>>>>>

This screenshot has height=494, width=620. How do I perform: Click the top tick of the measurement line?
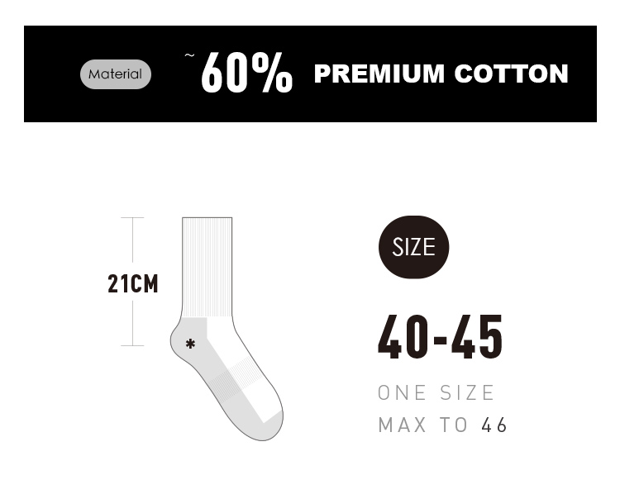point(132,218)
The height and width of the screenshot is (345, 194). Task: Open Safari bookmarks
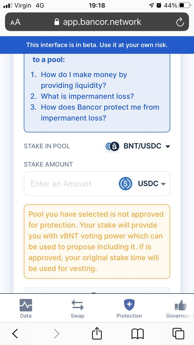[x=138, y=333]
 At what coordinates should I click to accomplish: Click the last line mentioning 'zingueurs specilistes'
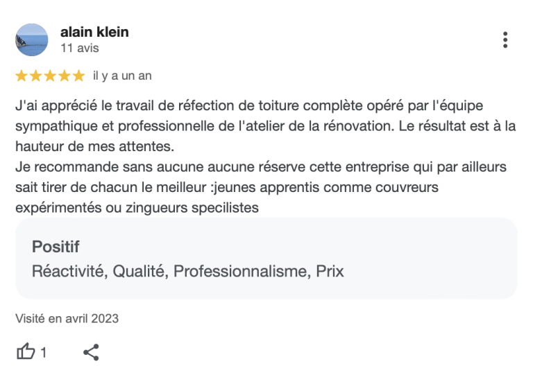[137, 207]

<<<<<

# PROBLEM TO SOLVE
Each line from the one containing "At what coordinates" through the end of the records above is to be retyped exactly, with the pictures omitted and nothing added.

# TASK ANSWER
 At what coordinates should I click to accomplish: Click the last line mentioning 'zingueurs specilistes'
[137, 207]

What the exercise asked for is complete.